Free seats will be set aside for family members of the victims and those directly affected by the shooting. “Access was important,” said Isaacson. Discounts will be made available so that “everybody who wants to be there, can be there.”

“We’re not coming down to try to make a point or impose anything in any way. This is kind of what our show does all the time,” said Cerveris. “We’re just going to go and tell Alison’s story and hope that it provides some entertainment and distraction but also a place for some of the grief to go.”

The move is the latest attempt by the Broadway community to help those affected by the tragedy. “Kinky Boots,” a show that celebrates diversity, donated a portion of its ticket sales on June 26 to help the LGBT community in Southern Florida.

A benefit concert at the Rattlestick Playwrights Theater is set for July 11 with all proceeds going to Equality Florida and the concert “Broadway Stands Up for Freedom” is scheduled for July 18. Dozens of Broadway stars have lent their voices to record the 1965 song “What the World Needs Now is Love,” with all proceeds going to help the LGBT Center of Central Florida.

For the cast of “Fun Home” — including Judy Kuhn, Beth Malone, Joel Perez, Gabriella Pizzolo, Roberta Colindrez and Emily Skeggs — making the 1,000-mile trip on their one night off made instant sense.

“It’s wonderful to do benefits here like the whole Broadway community does all the time — to raise money and send money, support and care,” said Cerveris. “But it’s a different thing when you have the opportunity to show your solidarity by actually putting your feet on the ground in the communities where people are struggling to makes sense of a tragic event.”

This isn’t the first time the “Fun Home” cast has traveled for a cause. Three years ago, the team visited the College of South Carolina after the state legislature voted to withdraw college funding as punishment for making Bechtel’s book available to all incoming freshmen in the fall of 2013.

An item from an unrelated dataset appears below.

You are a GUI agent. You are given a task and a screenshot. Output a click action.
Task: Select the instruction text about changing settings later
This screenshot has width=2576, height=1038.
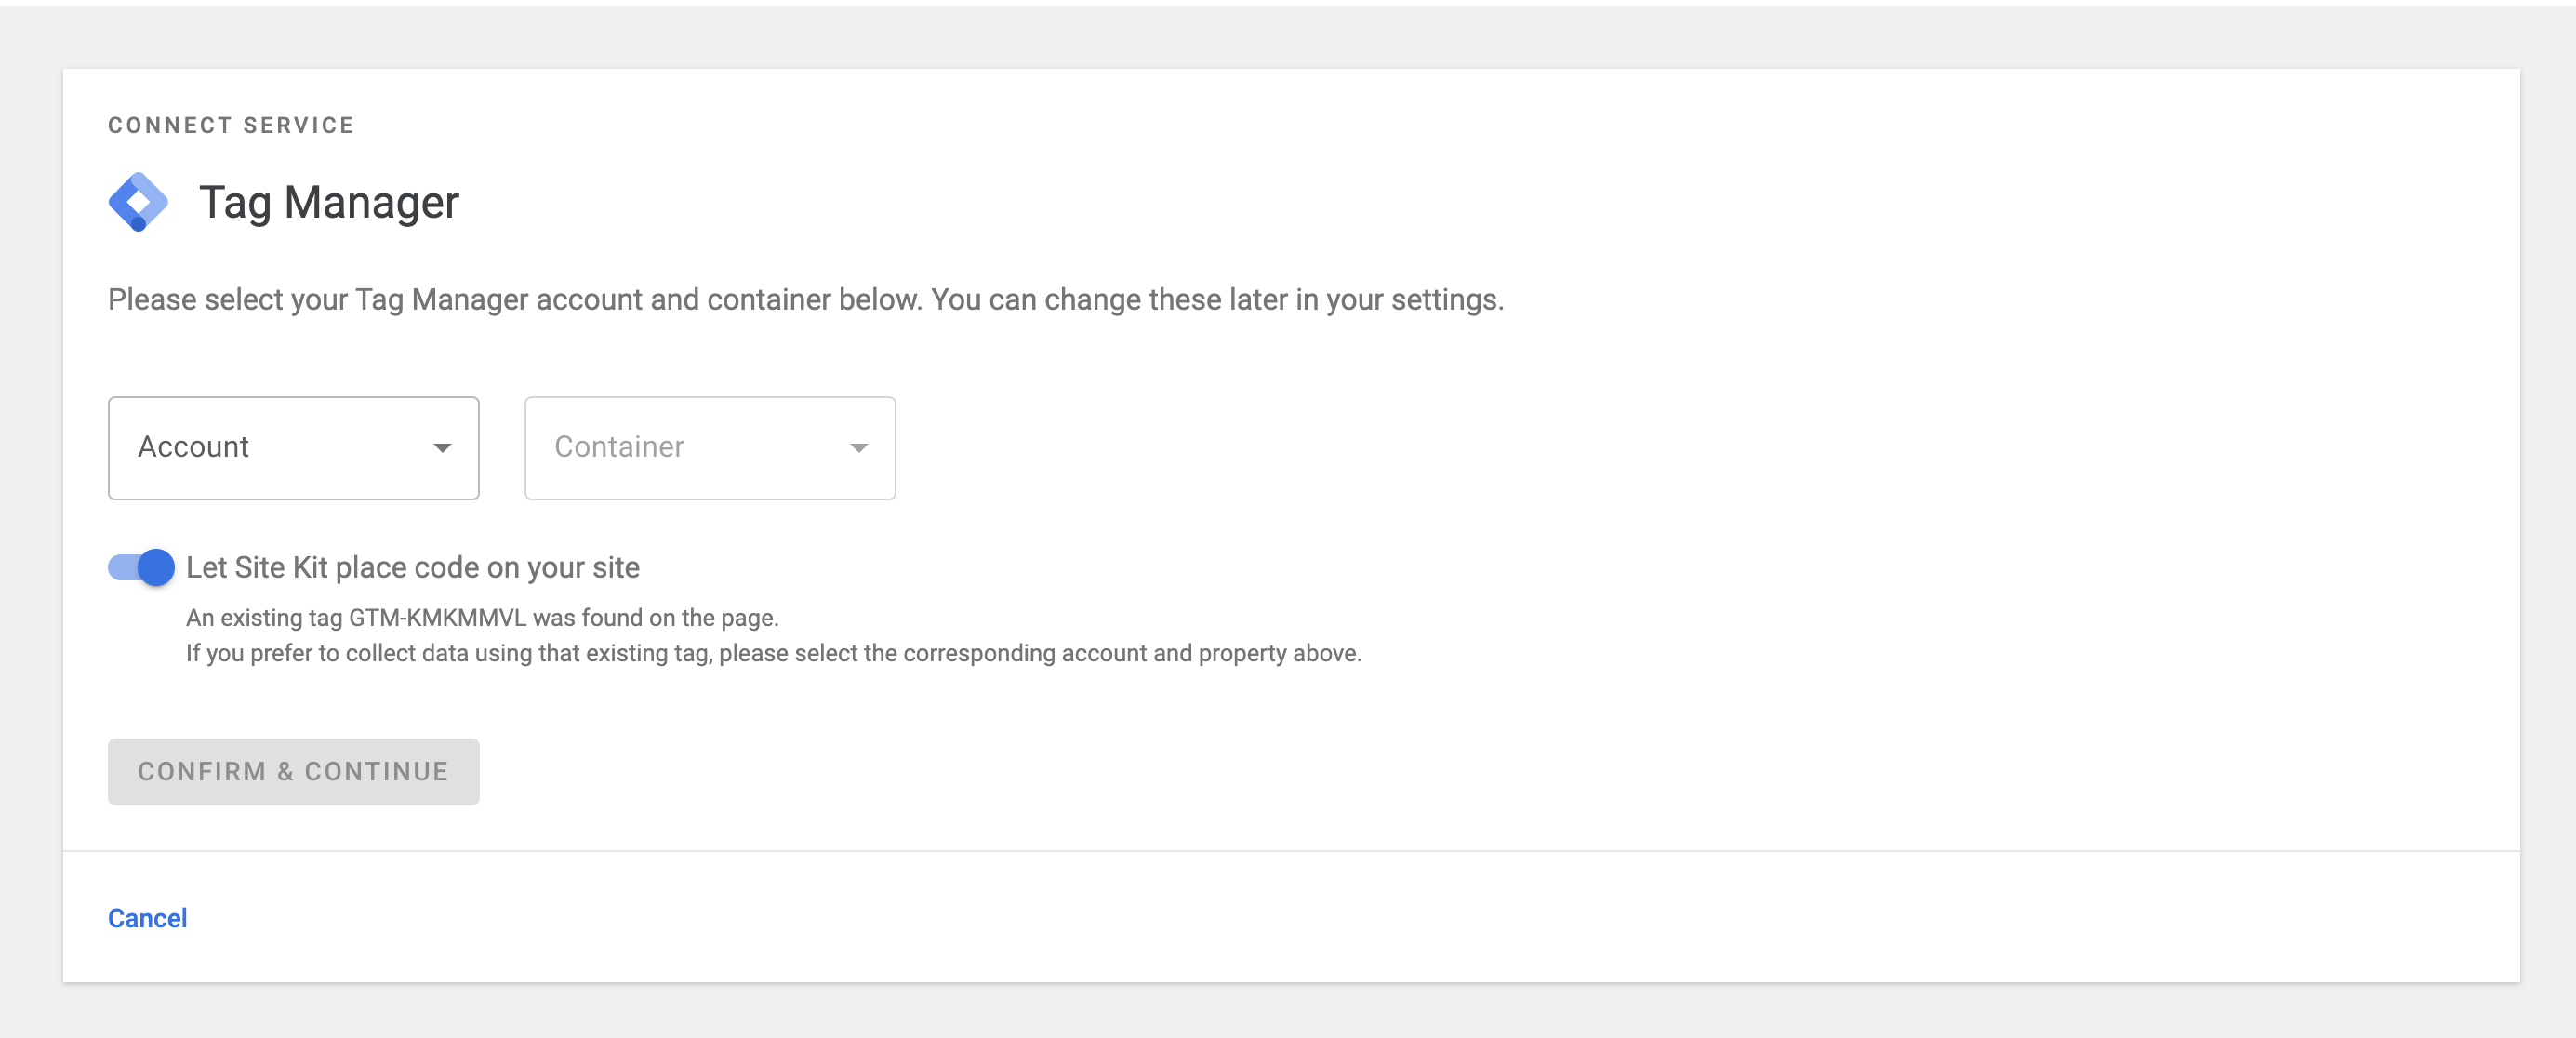click(x=805, y=298)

Now, as the musical prepares to leave Broadway in September, it’s cast is again preparing to hit the road to engage in a community far from Broadway.

“At its heart, theater is a profoundly spiritual and societal endeavor. To actually get to feel that you’re participating in a debate and participating in helping to move the world forward in some important ways is the best gift that you can have as an artist,” said Cerveris.